▶ Extracted text
Content starts
I wouldn't choose any other career for myself right now.
Last July, Tynea was gearing up for a huge race in Oregon.
This was the World Championships, which is the biggest championship that we have as professional sprinters for the year.
Tainia had been training for months, day after day, to get ready for this championship.
and she'd reached the semifinals of the 100-meter dash.
These moments are everything to us.
It was a beautiful day, high 70s, clear blue sky.
Got out on the track, everything was perfect.
I was really zoned in to this race because I knew what I was capable of.
I knew that I was ready to run the race of my life.
China Gaither at the Bahamas.
She lined up in the second lane.
Twice a world championship finalist over 200.
And Tanya was locked in.
If you go back and watch the video, you can just see how, like, tense my face looks.
I'm like, okay, yeah, like this is going to be great.
She made sure to do her pre-race ritual.
My teammates like to laugh at me about that.
I slap my legs, and I throw my arms up in the air and throw them back over my head
and just do like a little shimmy with my shoulders.
And then I get into the blocks.
She set up in the blocks, one leg in front, one leg behind,
with both her hands on the ground in front of her.
I heard the crowd go quiet.
Of course, you can hear a few murmurs or whatever, but that's normal.
And, you know, when everybody gets set and still,
only when everybody's still, they'll stay set,
and you'll come up in your set position,
and then I heard the gun go off,
and I took off, and then I heard the gun go off again,
and then I stopped.
At this point, it was all confusion.
That second gun was officials stopping the race
because someone had broken a rule.
I can't see from this angle.
No, I'm not sure I can see that to the naked eye either.
It's a bit hard to hear,
but behind the voices of the commentators,
you can just make out an in-stadium announcement.
False start, line two.
Yeah, it's coming up on our screen.
A false start means that Tynea didn't wait for the gun
before she reacted.
She started too early.
I couldn't believe it because I just knew it wasn't me.
There was no way.
I've never false started ever in my life.
After a false start, all the runners have to line up again and restart.
But without Tynea this time,
because once you fall start, you're immediately disqualified.
I thought it was an error.
It wasn't immediately obvious to the naked eye.
I quite like to see that again.
I knew I started once. I heard that gun go off.
That one was so tight. I think it was indiscernible.
The crowd was like, no, no, like, you didn't fall start.
Crowd don't like it.
They was like, protest, protest, no, you didn't do anything.
And then I was like, okay, no, I'd like to protest.
Okay, so this might take a little while.
Tainia walked off the track to make her case to the official.
And he has a little screen that shows him the video replay.
Wow, that's so much.
That's really hard to tell with the naked eye.
Literally looked like I did nothing wrong.
But the official wasn't just looking at the replay.
He also showed me my reaction time, and it was like lit up in red,
which means, you know, basically the start was just too fast.
Content ends
▶ Activities
1/ Answer these questions from the transcript:
(a) What was the weather like on the day of the race?
(b) In which lane did the sprinter line up?
(c) In what color was the sprinter's reaction time lit up when the official showed it?
2/ Print the transcript from "Okay, so this" up to and including "just too fast.".
The rows that follow are not needed for anything here.

▶ Data provided
Content starts
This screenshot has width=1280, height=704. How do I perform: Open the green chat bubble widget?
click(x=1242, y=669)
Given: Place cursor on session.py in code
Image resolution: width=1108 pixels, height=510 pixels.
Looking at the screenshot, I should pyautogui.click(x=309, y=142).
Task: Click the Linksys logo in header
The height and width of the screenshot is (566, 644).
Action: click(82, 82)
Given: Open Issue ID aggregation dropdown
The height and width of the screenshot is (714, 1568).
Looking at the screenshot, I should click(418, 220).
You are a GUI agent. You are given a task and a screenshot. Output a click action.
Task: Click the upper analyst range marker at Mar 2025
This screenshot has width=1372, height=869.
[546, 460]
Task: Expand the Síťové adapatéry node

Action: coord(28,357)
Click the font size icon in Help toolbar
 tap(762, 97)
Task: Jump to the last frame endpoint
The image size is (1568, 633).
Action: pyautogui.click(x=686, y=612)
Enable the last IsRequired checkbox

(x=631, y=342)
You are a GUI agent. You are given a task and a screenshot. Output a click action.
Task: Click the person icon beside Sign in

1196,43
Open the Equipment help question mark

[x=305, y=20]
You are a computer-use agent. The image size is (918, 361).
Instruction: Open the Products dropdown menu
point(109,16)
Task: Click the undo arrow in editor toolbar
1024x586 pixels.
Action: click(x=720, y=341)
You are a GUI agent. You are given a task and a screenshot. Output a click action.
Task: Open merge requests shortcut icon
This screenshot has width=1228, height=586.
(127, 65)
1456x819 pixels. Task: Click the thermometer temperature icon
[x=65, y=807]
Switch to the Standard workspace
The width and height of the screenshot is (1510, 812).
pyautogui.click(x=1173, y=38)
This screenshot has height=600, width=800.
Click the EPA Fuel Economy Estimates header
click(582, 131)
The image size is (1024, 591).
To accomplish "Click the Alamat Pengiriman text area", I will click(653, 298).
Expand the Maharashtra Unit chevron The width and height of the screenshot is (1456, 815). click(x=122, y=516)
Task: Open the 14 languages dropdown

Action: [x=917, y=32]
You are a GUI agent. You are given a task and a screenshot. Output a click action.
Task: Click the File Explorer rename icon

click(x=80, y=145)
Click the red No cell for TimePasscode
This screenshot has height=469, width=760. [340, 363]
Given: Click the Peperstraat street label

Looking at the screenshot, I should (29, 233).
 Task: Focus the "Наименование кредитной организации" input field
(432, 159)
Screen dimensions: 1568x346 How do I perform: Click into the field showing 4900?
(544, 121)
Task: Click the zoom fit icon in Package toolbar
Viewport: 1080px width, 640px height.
Content ends
▶ Exercise results
1/
(a) It was a beautiful day, in the high 70s, with a clear blue sky.
(b) The second lane.
(c) Red.

2/
Okay, so this might take a little while.
Tainia walked off the track to make her case to the official.
And he has a little screen that shows him the video replay.
Wow, that's so much.
That's really hard to tell with the naked eye.
Literally looked like I did nothing wrong.
But the official wasn't just looking at the replay.
He also showed me my reaction time, and it was like lit up in red,
which means, you know, basically the start was just too fast.